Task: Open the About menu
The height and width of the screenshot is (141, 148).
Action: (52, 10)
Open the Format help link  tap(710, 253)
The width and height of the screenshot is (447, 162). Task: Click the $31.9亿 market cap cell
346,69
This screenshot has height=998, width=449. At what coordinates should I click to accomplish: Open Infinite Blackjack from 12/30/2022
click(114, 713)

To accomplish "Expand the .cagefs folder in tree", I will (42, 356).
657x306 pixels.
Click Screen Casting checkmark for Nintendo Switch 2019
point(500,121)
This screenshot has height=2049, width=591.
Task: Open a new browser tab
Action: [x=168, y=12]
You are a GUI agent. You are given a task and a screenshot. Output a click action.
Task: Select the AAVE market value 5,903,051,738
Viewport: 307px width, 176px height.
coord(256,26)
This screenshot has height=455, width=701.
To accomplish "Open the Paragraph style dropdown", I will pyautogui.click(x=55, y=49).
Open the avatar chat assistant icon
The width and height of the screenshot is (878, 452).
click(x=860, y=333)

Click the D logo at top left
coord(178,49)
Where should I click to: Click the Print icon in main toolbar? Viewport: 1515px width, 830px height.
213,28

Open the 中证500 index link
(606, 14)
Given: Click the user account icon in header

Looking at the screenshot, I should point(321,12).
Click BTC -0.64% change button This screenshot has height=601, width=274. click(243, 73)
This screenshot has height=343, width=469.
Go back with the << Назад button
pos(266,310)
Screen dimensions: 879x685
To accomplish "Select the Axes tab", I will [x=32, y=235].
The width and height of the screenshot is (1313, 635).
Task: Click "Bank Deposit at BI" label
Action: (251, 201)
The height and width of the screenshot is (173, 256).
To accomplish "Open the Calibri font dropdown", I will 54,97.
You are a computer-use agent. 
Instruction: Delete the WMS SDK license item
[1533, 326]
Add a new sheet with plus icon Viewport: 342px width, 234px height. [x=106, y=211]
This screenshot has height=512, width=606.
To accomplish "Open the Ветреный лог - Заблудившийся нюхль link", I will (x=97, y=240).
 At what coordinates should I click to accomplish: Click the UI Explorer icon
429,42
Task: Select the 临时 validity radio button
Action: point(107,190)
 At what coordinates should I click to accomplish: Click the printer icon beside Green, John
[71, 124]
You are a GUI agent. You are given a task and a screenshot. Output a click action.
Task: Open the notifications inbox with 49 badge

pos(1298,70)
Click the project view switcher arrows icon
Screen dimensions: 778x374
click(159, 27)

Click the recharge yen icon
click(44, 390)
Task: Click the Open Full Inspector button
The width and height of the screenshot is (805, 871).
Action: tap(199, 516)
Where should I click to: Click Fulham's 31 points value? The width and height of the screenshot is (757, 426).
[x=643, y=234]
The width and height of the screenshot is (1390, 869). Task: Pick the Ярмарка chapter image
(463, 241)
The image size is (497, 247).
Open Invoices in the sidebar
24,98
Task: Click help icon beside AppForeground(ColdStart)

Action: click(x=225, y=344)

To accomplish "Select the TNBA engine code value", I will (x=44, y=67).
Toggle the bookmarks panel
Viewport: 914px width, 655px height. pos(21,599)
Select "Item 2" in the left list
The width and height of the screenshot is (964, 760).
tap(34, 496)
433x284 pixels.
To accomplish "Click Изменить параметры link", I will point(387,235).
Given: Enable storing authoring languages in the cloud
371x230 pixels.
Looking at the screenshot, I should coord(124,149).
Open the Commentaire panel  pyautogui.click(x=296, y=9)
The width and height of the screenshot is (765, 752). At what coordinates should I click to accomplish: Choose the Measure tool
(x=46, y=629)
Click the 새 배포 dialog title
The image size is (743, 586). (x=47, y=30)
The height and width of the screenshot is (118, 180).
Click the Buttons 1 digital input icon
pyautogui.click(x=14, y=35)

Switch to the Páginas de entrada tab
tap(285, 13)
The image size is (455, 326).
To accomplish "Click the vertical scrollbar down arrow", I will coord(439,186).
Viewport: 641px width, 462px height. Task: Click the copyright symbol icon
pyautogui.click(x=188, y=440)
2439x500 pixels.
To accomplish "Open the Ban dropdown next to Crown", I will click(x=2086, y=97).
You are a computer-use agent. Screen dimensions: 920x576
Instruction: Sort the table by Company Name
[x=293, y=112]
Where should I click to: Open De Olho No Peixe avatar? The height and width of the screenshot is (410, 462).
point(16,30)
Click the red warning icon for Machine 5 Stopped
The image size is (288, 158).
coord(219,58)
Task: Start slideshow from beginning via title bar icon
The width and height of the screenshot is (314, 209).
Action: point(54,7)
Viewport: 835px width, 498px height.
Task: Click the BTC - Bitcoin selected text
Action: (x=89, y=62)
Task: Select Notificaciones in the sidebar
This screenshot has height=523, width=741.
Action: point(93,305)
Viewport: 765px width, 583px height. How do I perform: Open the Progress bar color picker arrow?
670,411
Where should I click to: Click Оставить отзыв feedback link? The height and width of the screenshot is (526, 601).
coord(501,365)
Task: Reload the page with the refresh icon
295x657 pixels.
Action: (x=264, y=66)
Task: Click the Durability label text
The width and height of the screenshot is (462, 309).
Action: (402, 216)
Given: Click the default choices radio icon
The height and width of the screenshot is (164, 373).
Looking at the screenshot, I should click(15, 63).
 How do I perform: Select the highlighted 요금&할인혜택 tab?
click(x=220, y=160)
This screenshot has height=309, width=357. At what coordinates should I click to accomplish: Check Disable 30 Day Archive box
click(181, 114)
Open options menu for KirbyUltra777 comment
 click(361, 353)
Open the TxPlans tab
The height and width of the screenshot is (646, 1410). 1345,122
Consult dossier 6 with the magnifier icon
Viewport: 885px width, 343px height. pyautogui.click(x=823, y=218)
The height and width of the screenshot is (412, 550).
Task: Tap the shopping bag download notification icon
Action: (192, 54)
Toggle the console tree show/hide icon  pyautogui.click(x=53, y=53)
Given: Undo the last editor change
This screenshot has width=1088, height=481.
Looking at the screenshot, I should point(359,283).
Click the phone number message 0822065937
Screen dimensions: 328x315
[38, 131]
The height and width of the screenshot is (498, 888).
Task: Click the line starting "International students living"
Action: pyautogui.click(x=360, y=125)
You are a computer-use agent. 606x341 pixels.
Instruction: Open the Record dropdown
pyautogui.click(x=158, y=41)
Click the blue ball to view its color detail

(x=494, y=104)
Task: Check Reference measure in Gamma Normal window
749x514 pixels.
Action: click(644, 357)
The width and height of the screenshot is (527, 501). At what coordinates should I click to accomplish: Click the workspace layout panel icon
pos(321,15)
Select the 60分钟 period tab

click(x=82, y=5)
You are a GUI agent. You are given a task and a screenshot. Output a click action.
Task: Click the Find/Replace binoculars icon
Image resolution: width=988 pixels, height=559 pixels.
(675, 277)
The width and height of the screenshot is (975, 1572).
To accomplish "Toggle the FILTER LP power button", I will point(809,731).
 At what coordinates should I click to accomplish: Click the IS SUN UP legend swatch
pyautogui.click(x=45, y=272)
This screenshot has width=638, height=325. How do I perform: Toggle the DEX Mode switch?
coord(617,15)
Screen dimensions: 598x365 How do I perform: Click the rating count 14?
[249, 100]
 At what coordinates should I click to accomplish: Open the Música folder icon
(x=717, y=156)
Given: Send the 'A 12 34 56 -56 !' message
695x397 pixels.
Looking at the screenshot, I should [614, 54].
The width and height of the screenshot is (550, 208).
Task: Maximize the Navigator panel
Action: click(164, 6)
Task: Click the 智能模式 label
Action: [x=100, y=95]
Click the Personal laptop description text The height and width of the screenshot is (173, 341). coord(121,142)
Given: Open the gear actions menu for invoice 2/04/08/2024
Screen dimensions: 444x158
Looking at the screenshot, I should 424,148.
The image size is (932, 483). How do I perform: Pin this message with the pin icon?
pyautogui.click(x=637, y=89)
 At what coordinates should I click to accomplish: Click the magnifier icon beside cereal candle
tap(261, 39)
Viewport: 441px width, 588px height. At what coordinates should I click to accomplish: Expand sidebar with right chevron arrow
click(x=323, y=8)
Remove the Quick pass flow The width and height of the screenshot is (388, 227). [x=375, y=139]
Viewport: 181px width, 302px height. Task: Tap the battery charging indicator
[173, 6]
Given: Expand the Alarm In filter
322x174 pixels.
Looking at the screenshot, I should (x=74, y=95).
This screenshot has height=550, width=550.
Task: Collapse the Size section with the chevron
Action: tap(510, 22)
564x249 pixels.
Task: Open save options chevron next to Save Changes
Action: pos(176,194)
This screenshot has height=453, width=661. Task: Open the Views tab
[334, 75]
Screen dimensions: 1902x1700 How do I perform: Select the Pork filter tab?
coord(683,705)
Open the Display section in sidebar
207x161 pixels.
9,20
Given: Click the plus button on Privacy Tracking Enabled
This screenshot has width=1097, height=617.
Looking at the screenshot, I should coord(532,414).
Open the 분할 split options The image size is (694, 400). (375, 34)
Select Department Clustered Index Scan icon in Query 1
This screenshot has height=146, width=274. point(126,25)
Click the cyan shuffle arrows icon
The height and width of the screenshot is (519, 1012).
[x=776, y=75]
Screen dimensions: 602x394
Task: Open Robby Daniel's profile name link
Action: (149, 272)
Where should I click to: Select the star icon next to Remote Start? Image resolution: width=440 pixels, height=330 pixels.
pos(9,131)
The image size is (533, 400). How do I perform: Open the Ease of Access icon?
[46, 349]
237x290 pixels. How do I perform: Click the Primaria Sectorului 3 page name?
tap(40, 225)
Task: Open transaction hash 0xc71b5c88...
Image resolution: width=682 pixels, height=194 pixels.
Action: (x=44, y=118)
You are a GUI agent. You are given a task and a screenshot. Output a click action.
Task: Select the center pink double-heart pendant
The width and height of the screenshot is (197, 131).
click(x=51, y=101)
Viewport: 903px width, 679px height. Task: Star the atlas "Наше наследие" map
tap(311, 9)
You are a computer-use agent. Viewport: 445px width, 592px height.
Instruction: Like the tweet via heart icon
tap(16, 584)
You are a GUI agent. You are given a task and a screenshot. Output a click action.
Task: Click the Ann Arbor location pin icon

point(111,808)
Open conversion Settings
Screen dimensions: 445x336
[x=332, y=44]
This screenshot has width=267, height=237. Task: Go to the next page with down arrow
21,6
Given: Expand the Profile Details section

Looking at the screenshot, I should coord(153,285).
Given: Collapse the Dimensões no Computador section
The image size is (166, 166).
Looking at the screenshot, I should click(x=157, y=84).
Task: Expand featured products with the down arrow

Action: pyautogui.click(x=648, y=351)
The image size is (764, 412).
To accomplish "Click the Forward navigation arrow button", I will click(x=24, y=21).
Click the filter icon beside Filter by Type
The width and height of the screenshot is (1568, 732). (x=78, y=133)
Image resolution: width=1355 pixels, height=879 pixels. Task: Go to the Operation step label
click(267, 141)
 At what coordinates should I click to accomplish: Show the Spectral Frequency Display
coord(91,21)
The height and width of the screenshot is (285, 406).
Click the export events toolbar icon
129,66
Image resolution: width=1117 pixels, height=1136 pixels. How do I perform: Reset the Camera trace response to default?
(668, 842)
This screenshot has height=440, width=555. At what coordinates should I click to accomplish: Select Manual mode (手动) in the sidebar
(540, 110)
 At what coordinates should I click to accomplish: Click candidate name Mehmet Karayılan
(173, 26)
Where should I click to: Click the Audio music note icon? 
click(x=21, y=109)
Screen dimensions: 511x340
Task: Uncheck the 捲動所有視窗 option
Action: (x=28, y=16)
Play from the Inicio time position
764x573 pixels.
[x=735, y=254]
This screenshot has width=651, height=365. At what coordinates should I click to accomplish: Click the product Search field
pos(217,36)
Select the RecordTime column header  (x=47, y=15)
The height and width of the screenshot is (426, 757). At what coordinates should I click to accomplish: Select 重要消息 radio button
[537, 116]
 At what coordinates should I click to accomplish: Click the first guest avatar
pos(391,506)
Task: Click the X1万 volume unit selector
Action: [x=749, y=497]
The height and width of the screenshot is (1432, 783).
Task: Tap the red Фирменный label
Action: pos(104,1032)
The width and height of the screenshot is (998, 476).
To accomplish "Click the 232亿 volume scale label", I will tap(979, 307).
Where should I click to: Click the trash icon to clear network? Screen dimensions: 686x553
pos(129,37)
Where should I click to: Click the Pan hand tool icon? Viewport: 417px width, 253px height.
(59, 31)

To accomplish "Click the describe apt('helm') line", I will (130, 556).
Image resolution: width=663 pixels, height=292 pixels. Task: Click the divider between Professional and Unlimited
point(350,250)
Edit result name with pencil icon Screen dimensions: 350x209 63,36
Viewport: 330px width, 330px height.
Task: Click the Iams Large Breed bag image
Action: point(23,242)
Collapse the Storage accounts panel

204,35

▶ [Task statement] Check each line in the listing above for the string "plus", then report how many lines contain it, with no other text.

▶ [Task result] 2